__TASK GOAL__
Go through the entries below and copy each line that holds the word "computer".

__RECORD EXCERPTS__
══════════
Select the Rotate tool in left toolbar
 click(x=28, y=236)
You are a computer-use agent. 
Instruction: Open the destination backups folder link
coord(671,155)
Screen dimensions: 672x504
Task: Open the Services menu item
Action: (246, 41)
══════════
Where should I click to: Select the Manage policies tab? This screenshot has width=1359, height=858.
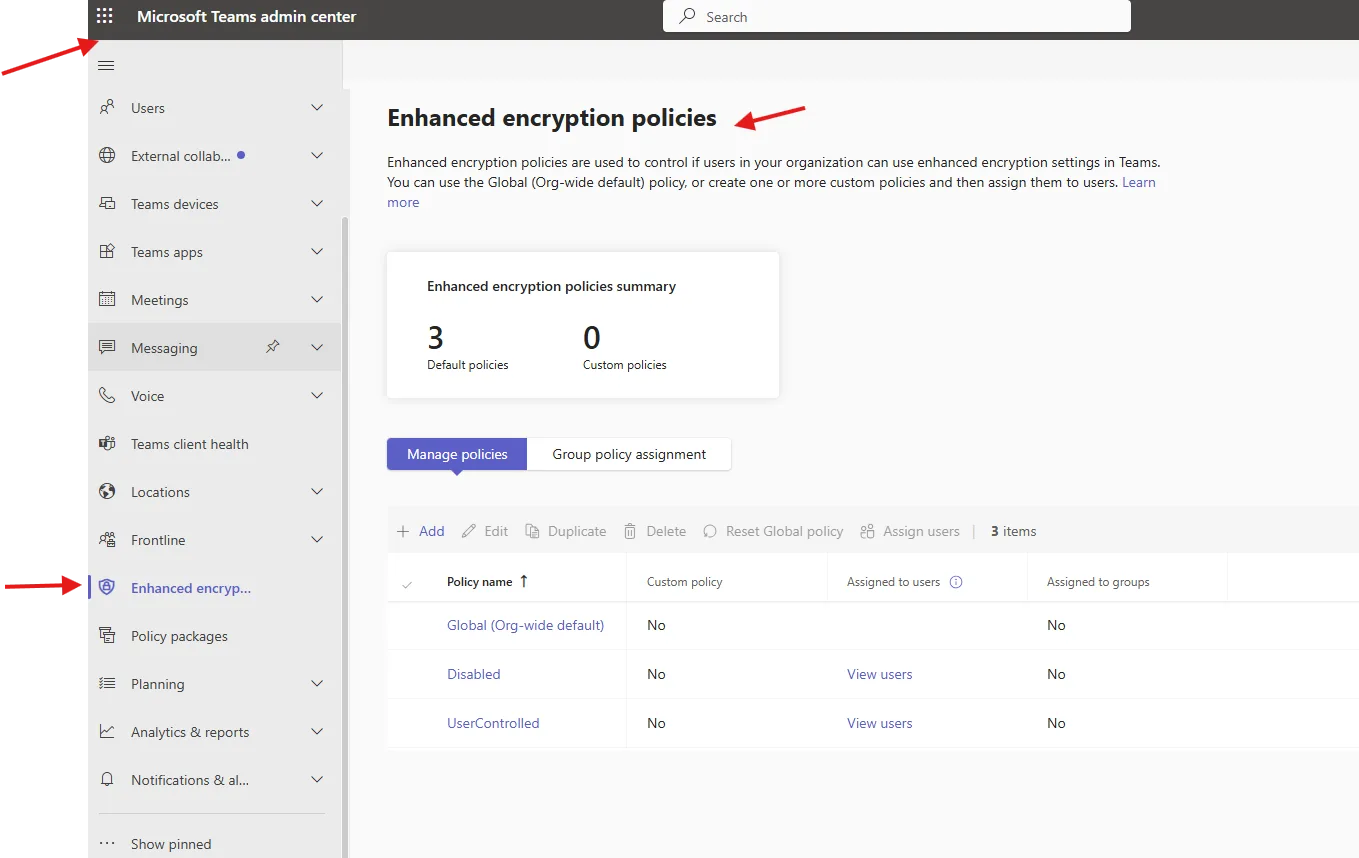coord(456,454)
══════════
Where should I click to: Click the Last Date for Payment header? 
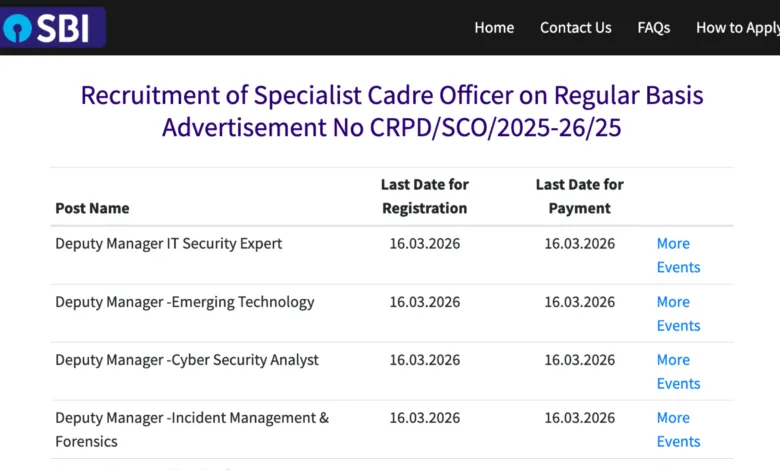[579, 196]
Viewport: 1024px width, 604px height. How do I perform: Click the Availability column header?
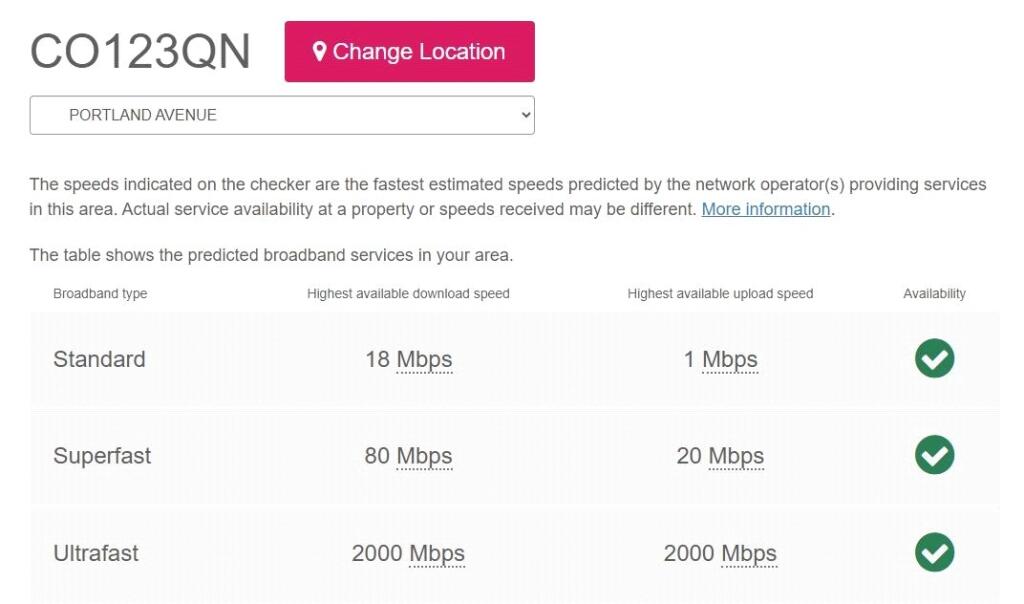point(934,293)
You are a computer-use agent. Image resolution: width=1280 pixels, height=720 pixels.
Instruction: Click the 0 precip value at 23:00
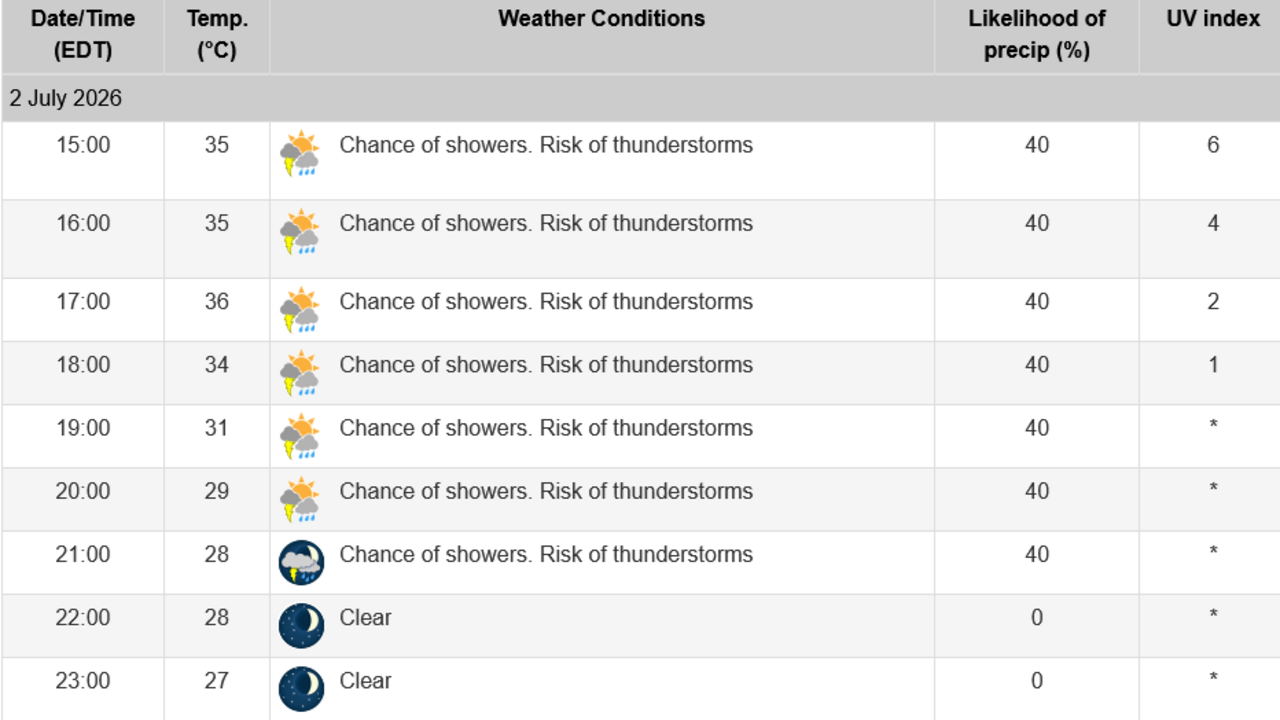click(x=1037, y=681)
══════════
__ANSWER BOX__
You are a computer-use agent. 
You are a computer-use agent. Image resolution: width=1280 pixels, height=720 pixels.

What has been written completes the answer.